--- ABOUT THIS TASK ---
Rewrite the passage of the forum thread between "Yeah its pretty" and "(Oct 1, 2010)", inclusive, with "Chattanooga" changed to "Knoxville".

TattooedMommy139 said:


> Ton of information! I DO plan on having my RN degree before we move ( I have 2 semesters left, and 1 left for my Paramedic licenese). One person summed it up pretty much to the T. It sounds like (according to at least TN  scope of practice) Canada's PCP is equal to our EMT-IV and the ACP  is equal to our medic.  Weird. Only took 2 years to get EMT-IV AND Medic :/. Ok, what about tattoo acceptance in the work place? What are the rules in Canada on that? I know here, I have to cover them with a long sleeve shirt/jacket.



Our EMT-IV is the equivalent of i/85, their lowest level provider is the equivalent of a paramedic here plus some, and I believe the title of that provider includes, "Paramedic" as well. Unfortunately, you are out of luck. You would have a better chance of transferring your licenses if you were in a degree seeking paramedic program I would think.

It is good to see another Tennessean on here.


----------



## TattooedMommy139 (Sep 30, 2010)

medicRob said:


> Our EMT-IV is the equivalent of i/85, their lowest level provider is the equivalent of a paramedic here plus some, and I believe the title of that provider includes, "Paramedic" as well. Unfortunately, you are out of luck. You would have a better chance of transferring your licenses if you were in a degree seeking paramedic program I would think.
> 
> It is good to see another Tennessean on here.




Yeah its pretty much looking like I need to finish out my nursing before even attempting, which is a bummer, but, patience, I guess lol. The only thing Ive read on here that is some what promising is what the one said they do in NS. I see you are in Nashville. We've considered moving there also, (have family from there). Lol, wanna share what they have to offer? LOL we just HAVE to get out of Chattanooga.


----------



## medicRob (Oct 1, 2010)

--- DATA FOR REVIEW ---
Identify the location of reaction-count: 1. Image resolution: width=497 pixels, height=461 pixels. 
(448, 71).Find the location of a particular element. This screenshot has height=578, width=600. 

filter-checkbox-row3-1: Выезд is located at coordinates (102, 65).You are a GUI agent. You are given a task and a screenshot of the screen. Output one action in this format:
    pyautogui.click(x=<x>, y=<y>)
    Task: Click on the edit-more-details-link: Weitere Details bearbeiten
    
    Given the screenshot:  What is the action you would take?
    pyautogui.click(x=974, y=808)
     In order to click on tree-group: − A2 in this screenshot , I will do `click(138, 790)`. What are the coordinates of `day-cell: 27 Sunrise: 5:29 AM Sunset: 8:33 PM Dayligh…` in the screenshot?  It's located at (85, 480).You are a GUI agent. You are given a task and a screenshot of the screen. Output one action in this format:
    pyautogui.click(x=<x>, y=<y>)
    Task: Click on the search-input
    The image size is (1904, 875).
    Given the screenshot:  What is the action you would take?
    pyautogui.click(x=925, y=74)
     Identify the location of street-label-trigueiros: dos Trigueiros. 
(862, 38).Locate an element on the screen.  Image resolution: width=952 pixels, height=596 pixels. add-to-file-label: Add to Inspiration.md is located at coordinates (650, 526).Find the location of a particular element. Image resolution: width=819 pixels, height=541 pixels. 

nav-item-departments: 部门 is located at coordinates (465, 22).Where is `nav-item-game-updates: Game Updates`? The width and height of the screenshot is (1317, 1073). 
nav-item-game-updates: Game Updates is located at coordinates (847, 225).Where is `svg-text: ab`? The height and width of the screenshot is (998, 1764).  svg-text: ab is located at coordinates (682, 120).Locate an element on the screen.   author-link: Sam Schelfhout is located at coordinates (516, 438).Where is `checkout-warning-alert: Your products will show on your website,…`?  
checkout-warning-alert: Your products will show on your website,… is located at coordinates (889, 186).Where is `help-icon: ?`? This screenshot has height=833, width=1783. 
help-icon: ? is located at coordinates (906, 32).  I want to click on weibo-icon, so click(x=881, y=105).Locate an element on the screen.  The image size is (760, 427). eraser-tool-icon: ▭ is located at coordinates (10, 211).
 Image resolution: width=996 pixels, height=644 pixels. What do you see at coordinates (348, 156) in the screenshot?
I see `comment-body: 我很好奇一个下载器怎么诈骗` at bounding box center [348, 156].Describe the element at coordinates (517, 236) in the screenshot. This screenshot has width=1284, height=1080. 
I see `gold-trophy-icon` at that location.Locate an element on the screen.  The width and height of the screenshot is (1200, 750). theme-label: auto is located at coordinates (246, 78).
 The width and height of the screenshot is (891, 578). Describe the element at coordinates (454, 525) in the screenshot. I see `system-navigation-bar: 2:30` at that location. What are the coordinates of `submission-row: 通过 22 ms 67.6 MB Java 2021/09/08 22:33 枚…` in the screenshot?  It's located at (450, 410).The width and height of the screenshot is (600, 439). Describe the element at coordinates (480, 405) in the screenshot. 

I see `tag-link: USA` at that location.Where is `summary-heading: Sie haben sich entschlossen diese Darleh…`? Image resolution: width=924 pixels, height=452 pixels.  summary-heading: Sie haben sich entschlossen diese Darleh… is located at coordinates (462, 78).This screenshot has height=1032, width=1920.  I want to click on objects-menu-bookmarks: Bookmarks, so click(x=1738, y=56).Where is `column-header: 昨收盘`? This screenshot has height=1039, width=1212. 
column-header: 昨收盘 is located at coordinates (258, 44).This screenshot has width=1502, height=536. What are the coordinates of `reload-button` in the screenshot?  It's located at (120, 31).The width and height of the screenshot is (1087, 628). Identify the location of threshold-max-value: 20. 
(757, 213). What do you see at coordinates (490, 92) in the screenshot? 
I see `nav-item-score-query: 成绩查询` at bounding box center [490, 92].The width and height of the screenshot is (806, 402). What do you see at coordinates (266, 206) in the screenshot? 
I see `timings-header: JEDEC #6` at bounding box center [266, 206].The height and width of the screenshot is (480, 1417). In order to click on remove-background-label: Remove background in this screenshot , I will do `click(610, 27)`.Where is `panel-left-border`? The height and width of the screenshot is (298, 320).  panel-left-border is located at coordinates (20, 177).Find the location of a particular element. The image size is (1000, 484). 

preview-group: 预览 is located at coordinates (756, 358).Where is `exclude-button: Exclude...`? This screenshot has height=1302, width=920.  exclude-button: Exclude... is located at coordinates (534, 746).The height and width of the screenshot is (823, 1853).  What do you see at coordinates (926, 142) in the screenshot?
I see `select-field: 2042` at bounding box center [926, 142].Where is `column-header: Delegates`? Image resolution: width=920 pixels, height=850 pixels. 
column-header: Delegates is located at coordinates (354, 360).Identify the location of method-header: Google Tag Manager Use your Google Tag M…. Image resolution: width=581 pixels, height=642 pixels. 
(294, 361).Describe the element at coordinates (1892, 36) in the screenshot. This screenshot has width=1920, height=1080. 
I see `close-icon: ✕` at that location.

--- EXPECTED ANSWER ---
Yeah its pretty much looking like I need to finish out my nursing before even attempting, which is a bummer, but, patience, I guess lol. The only thing Ive read on here that is some what promising is what the one said they do in NS. I see you are in Nashville. We've considered moving there also, (have family from there). Lol, wanna share what they have to offer? LOL we just HAVE to get out of Knoxville.


----------



## medicRob (Oct 1, 2010)